→ Texto
□ □ □ □ □

En México, ícono absoluto de rituales antiguos, místicos y sabios, un día como hoy se le dedica a los niños que ya marcharon al cielo y mañana será para los adultos que después de pasar los niveles del altar, se darán una vuelta por casa, a ver, a saludar, a saborear.
“Ante la tumba, guardarás silencio”, decía con aires histriónicos mi abuela, por querer decir que a los muertos hay que respetarlos en ese silencio obligado que impone la parca.
Aún así, a veces hay conmigo rebeldes (y debe haber trillones) que ante una sepultura nos y les preguntamos.
¿Por qué? ¿Cómo se te ocurrió morirte? ¿Y con qué permiso te fuiste? ¿La estarás pasando bien?

□ □ □ □ □

→ Extracto del material
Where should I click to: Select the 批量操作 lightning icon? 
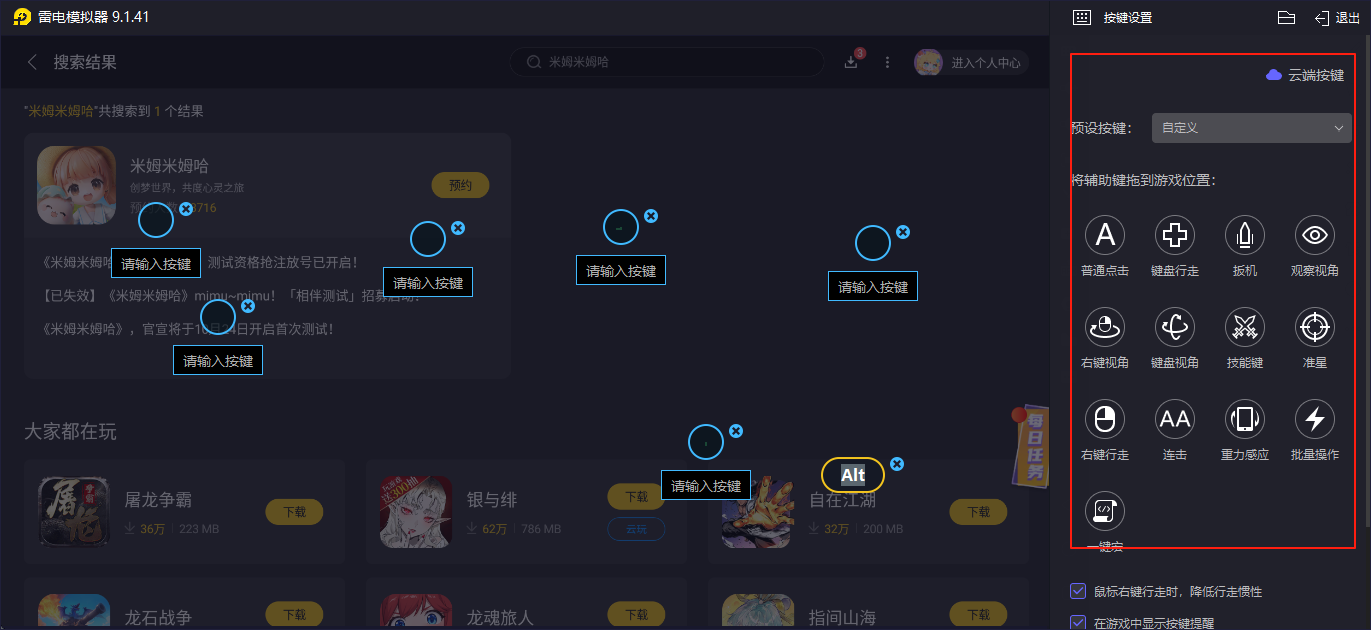[x=1315, y=419]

□ □ □ □ □

→ Tareas por realizar
1. Reescriba de forma más breve el párrafo del texto sobre los difuntos en México que comienza con "En México, ícono absoluto", conservando sus datos principales.
2. Prosiga el texto sobre los difuntos en México a continuación de la pregunta "¿La estarás pasando bien?".

→ Respuestas
1. En México, tierra de rituales antiguos, místicos y sabios, hoy se dedica el día a los niños fallecidos, y mañana a los adultos, quienes, tras pasar los niveles del altar, visitarán su casa para ver, saludar y saborear.

2.
Eso en términos espirituales y en otros más terrenales ¿por qué no nos dejó la vida más tiempo?, por qué aquello o lo otro, por qué los gritos o la indiferencia, por qué el accidente o la enfermedad…
Unas flores especuladas sellarán el pacto.
Sus cuerpos quedan allí prisioneros de una tumba y uno con un suspiro empaña el vidrio del carro y se devuelve meditabundo y cabizbajo.
Ya habrá tiempo sin fin para escuchar las respuestas cuando nos encontremos a algún vecindario del cielo.